Since 2002, ELSA has organised the John H. Jackson Moot Court Competition with the support of the WTO. The final round is held at the WTO headquarters in Geneva, Switzerland. Since 2012, it organizes the Helga Pedersen Moot Court Competition in cooperation with the Council of Europe. Formerly known as the European Human Rights Moot Court Competition it simulates proceedings before the European Court of Human Rights.
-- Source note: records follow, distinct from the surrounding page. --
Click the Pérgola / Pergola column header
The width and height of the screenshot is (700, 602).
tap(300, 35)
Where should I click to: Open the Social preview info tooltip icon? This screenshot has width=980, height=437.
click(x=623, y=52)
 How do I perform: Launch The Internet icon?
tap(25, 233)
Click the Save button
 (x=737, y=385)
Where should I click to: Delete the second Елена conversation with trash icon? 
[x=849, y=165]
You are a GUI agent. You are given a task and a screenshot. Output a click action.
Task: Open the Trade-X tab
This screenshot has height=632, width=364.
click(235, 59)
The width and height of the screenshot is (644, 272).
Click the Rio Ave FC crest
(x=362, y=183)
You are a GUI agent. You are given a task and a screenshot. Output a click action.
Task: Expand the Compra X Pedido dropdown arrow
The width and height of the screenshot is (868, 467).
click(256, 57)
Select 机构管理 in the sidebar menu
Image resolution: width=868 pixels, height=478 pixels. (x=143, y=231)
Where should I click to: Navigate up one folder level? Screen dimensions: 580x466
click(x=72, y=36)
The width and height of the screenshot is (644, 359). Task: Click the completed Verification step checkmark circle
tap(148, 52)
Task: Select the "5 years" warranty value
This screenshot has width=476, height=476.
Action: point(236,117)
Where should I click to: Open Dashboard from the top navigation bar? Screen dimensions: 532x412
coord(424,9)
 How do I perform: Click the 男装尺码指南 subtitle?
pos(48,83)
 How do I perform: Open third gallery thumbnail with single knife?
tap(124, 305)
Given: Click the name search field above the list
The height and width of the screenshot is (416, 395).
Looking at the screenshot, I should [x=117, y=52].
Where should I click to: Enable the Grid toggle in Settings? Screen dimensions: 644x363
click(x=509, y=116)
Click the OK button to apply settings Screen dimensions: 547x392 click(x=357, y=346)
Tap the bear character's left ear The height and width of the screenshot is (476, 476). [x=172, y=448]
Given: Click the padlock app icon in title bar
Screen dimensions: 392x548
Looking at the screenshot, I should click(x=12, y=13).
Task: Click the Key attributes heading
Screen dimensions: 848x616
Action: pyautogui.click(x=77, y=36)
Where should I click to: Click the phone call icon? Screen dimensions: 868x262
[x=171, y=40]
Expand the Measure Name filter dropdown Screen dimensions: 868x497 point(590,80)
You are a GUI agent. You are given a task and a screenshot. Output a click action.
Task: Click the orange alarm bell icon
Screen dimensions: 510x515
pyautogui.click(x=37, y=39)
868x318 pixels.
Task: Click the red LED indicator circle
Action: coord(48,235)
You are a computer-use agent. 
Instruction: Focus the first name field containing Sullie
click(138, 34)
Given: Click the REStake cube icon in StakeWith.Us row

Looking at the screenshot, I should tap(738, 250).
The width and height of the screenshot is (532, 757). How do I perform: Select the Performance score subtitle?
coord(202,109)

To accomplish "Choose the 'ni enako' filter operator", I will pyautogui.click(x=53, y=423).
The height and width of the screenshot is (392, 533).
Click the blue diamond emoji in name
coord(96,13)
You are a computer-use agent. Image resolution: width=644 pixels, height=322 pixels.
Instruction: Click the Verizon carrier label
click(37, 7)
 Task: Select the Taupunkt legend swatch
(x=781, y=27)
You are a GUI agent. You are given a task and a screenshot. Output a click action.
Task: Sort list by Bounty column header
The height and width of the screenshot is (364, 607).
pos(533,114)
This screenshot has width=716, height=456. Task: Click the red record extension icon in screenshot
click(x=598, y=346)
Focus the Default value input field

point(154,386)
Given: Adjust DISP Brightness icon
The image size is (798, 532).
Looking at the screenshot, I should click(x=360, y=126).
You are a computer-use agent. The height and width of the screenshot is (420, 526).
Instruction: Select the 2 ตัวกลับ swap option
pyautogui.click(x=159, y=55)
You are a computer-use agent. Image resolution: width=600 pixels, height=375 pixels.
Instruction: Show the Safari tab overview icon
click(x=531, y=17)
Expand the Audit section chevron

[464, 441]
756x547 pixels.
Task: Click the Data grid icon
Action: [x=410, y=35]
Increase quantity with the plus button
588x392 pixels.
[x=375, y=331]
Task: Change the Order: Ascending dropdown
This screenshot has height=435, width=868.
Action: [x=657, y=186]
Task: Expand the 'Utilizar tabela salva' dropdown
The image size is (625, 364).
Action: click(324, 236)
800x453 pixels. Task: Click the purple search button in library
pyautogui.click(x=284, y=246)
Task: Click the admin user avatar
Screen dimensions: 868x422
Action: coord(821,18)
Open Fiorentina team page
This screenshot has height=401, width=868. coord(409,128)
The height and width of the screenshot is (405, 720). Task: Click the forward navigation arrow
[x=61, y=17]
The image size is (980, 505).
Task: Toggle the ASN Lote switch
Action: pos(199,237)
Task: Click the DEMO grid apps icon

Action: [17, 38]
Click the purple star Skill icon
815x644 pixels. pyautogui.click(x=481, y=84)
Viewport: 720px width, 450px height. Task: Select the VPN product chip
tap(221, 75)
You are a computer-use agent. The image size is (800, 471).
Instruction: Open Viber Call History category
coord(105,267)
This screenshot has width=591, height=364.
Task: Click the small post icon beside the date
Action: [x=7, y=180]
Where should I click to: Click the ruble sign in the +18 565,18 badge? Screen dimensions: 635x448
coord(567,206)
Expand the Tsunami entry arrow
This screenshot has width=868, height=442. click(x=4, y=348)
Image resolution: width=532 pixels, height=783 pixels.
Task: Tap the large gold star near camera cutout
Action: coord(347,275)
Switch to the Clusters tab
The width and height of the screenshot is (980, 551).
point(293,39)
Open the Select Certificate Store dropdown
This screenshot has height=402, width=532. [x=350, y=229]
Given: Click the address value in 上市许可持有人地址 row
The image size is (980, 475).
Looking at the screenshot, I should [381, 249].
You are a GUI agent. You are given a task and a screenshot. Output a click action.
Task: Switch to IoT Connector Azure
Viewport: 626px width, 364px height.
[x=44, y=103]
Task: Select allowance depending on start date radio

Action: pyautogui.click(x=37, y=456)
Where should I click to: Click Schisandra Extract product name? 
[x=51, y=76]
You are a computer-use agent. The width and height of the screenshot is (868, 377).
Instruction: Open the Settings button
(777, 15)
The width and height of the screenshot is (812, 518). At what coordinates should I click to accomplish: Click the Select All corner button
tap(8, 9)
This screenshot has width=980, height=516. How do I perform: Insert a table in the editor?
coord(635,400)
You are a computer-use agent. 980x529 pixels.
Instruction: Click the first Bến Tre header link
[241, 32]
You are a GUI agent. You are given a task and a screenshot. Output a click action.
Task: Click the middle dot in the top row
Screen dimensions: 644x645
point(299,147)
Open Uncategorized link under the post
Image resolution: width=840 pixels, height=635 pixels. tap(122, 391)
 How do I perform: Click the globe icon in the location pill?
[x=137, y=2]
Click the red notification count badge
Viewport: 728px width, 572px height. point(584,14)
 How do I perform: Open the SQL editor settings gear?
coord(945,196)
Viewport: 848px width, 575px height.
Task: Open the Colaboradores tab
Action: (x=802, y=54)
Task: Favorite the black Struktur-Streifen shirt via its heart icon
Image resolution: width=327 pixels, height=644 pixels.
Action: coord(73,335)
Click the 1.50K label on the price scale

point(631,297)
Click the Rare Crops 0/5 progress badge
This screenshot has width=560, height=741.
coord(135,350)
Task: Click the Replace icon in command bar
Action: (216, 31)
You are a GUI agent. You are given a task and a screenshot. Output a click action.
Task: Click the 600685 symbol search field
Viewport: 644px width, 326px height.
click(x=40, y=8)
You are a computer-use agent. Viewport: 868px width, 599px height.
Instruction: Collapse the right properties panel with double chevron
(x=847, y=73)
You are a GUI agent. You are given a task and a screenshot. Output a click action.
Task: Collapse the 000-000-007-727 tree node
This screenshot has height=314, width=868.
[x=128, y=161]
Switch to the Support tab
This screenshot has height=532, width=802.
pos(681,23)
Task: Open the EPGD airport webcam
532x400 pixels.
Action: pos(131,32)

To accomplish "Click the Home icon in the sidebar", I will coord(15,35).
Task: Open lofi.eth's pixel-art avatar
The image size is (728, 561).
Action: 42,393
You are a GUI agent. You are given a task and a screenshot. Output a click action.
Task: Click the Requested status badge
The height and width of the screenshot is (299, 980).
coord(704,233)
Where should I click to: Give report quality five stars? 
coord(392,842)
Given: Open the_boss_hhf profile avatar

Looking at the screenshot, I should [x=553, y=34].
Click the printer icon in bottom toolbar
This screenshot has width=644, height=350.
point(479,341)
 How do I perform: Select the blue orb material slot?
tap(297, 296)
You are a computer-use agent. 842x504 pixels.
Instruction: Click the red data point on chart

Its final round is held onsite at the European Court of Human Rights in Strasbourg.

== Publications ==
The association´s ELSA Law Review is a student-edited, a peer-reviewed journal. Originally published from 1989 until 1996, it resumed publication in 2015. Its articles predominantely address international human rights law, alongside other areas of law.

==ELSA Network==
ELSA has members in Albania, Armenia, Austria, Azerbaijan, Belgium, Bosnia and Herzegovina, Bulgaria, Croatia, the Czech Republic, Denmark, Estonia, Finland, France, Georgia, Germany, Greece, Hungary, Ireland, Italy, Iceland, Latvia, Lithuania, Luxembourg, Malta, Moldova, Montenegro, the Netherlands, North Macedonia, Norway, Poland, Portugal, Romania, Serbia, Slovakia, Slovenia, Spain, Sweden, Switzerland, Turkey, Ukraine, and the United Kingdom.

Furthermore, ELSA co-operates with other student organisations across the world, for instance the Asian Law Students' Association (ALSA) in Asia.